■ Records supplied
*** Begin section ***

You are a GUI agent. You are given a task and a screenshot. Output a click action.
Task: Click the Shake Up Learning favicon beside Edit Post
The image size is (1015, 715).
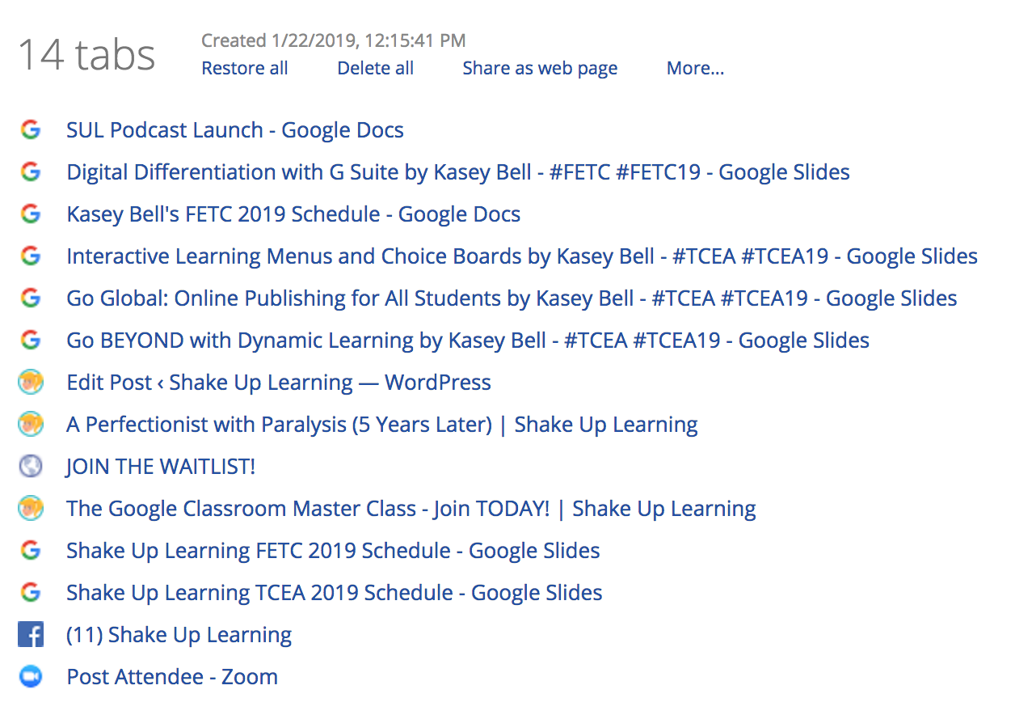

*** End section ***
*** Begin section ***

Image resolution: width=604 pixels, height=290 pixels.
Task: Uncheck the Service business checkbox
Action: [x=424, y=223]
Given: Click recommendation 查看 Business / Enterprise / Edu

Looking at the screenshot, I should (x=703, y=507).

*** End section ***
*** Begin section ***

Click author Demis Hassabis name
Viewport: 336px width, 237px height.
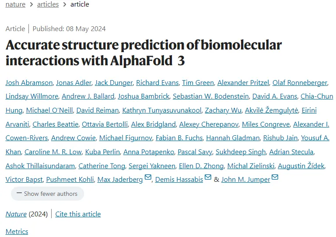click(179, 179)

*** End section ***

Starting at the line above that contains "You are a GUI", write out each line exactly until the line that contains "The image size is (1015, 715)." has been written, and stop there.

■ Answer space
You are a GUI agent. You are given a task and a screenshot. Output a click action.
Task: Click the Shake Up Learning favicon beside Edit Post
The image size is (1015, 715).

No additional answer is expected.